Secondo il responsabile della Flai regionale, nell’azienda, “con quel sistema di distribuzione dei prodotti, con quei lavoratori, si erano già riscontrate carenze dal punto di vista retributivo e per quanto riguarda la sicurezza”. Giorgia Sanguinetti, segretaria della Flai Cgil di Milano, ha dichiarato al Corriere della Sera: “avevamo avuto diversi contatti con i lavoratori di quell’azienda, che lamentavano anomalie nella gestione degli orari di lavoro, scarsa trasparenza nelle buste paga e soprattutto atteggiamenti vessatori da parte dei loro referenti in azienda. In modo particolare pressioni fortissime per aumentare le vendite e controlli oppressivi”. Ma l’inchiesta della magistratura e della guardia di Finanza denuncia, adesso, un sistema di sfruttamento nei campi.

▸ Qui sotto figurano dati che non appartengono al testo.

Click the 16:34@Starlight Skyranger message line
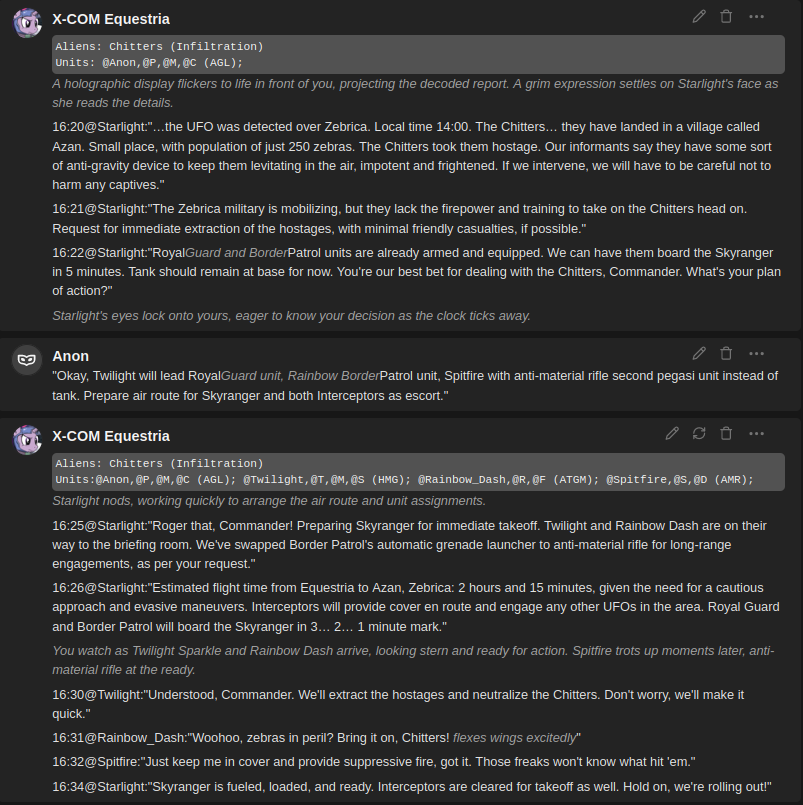Viewport: 803px width, 805px height. (x=412, y=787)
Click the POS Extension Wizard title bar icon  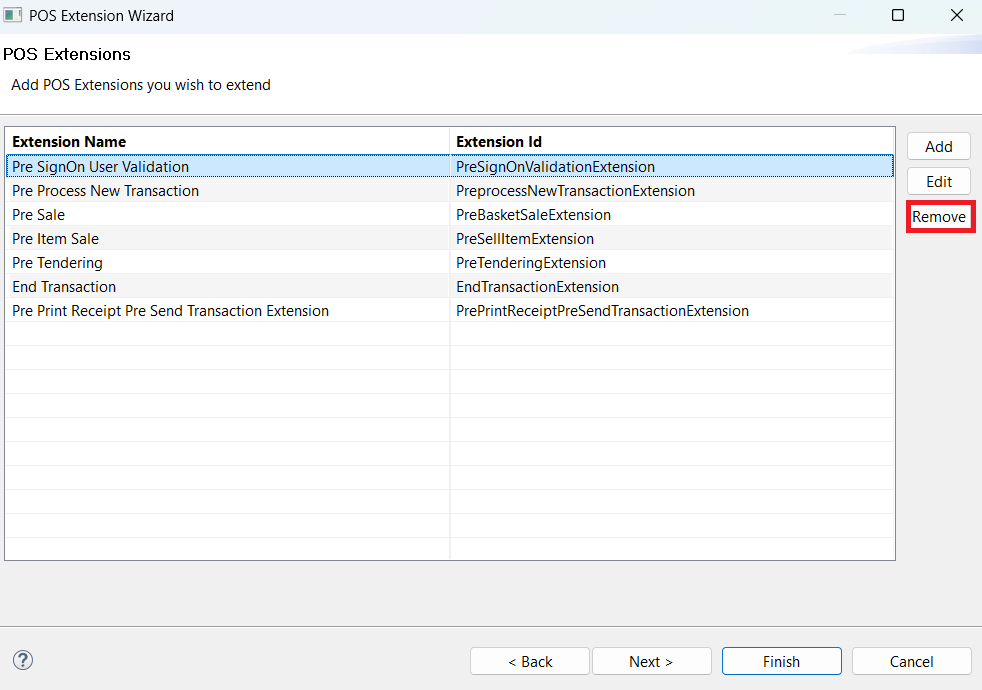pos(14,15)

“Io sono un garantista – prosegue Venturini -, c’è un’inchiesta in corso e fino al giudizio definitivo la colpevolezza deve essere dimostrata. Ma la mia impressione è che non ci sia nulla di campato in aria, purtroppo”.

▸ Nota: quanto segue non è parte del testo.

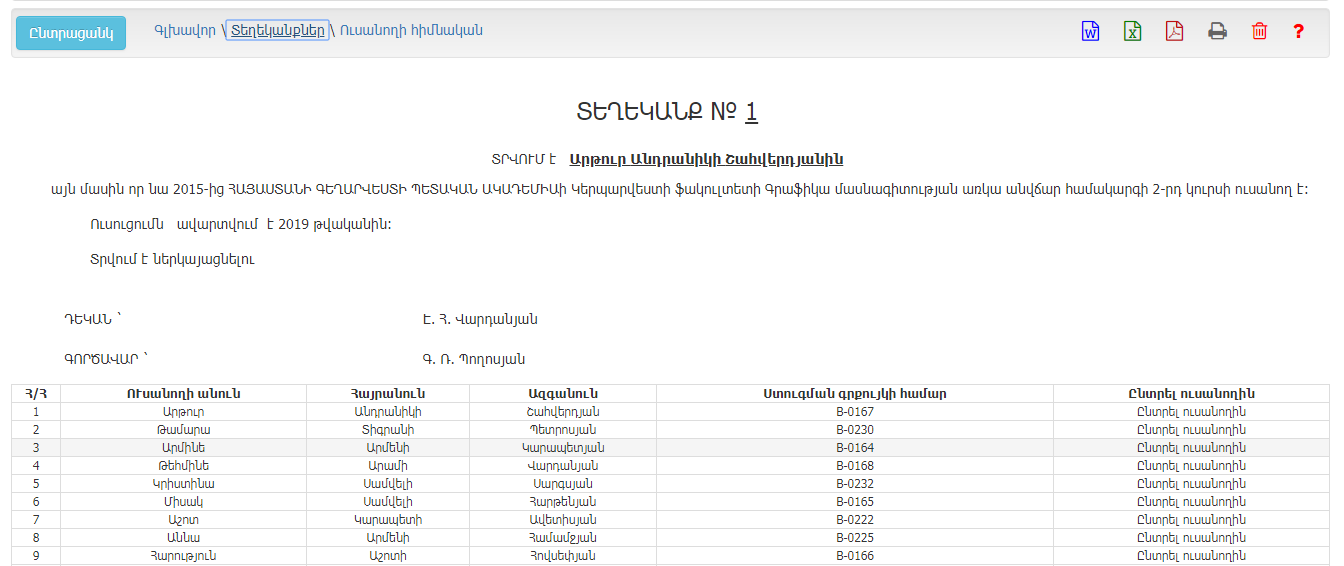The image size is (1344, 566).
Task: Open help via red question mark
Action: [x=1298, y=31]
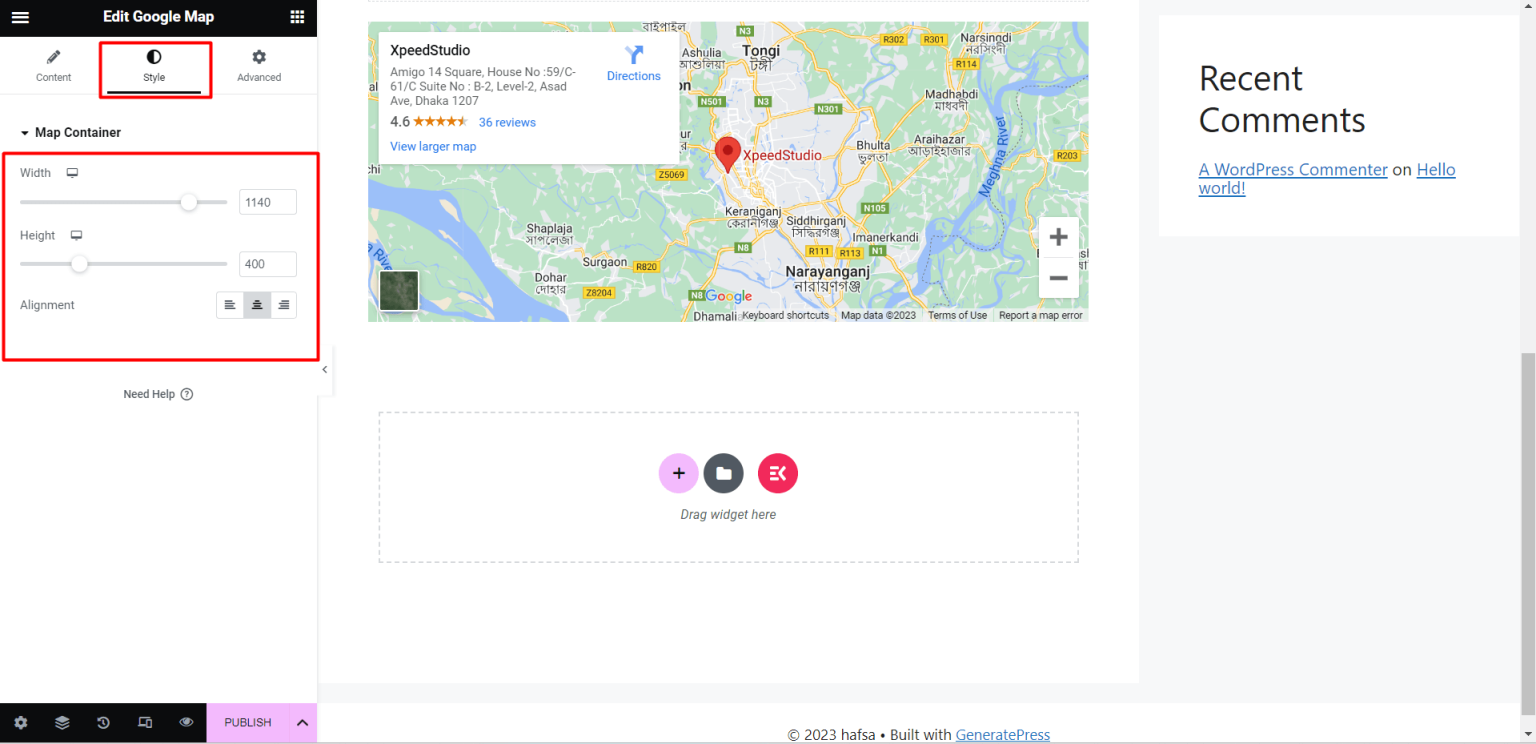Enter Responsive Mode from footer toolbar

Venturini ricorda che “ci fu un caso simile nel bresciano, due o tre anni in fa in Franciacorta, in un’azienda sempre associata a Coldiretti, casualmente, la Demetra, che gestiva i lavoratori immigrati durante la raccolta di frutta e ortaggi nei campi. Lo stile era simile: elusione contributiva di giornate, buste paga azzerate, orari sostenuti. Anche quella, comunque, è una vicenda giudiziaria non ancora conclusa”.
“La nostra risposta – spiega il dirigente sindacale – non può che essere il sindacato di strada. Siamo presenti nelle nostre sedi, che nei territori più importanti sono molto capillari. Abbiamo fatto un lavoro importante nel basso mantovano durante la raccolta dei meloni. Abbiamo sporto denunce riguardo aziende che poi sono andate in cronaca per problemi di evasione contributiva e previdenziale, e ultimamente anche per casi di Covid-19, che però è un altro discorso. Anche la Franciacorta la battiamo ogni giorno con acqua da bere, cappellini e informazioni sui diritti sindacali”.

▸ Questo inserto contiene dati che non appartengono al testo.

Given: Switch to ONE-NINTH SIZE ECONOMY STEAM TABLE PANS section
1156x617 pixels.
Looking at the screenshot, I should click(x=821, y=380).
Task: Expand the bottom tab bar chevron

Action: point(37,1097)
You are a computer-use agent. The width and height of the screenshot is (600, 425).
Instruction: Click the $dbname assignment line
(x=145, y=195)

Un’altra risposta a questi fenomeni di caporalato “dovrebbe venire dall’attivazione della Rete delle commissioni territoriali per la certificazione del lavoro agricolo di qualità”. Ma quella purtroppo, lamenta il segretario Flai, è “una nota dolente, in Lombardia, perché delle Reti non si vede neanche l’ombra. Le aziende si tirano indietro”.
Le Reti sarebbero uno strumento formidabile per certificare le aziende virtuose e lasciare il caporalato fuori dalla porta. Proprio per non farlo entrare in casa, e per tutelare il lavoro degli stagionali. Fornirebbero il certificato di qualità più importante cui un’azienda agricola possa ambire. “Ma la legge sul caporalato, che prevede l’istituzione delle Reti, purtroppo è monca, perché non sancisce alcun obbligo di adesione per le imprese”, conclude Venturini con una nota di amarezza che questo ennesimo caso di cronaca contribuisce ad acuire.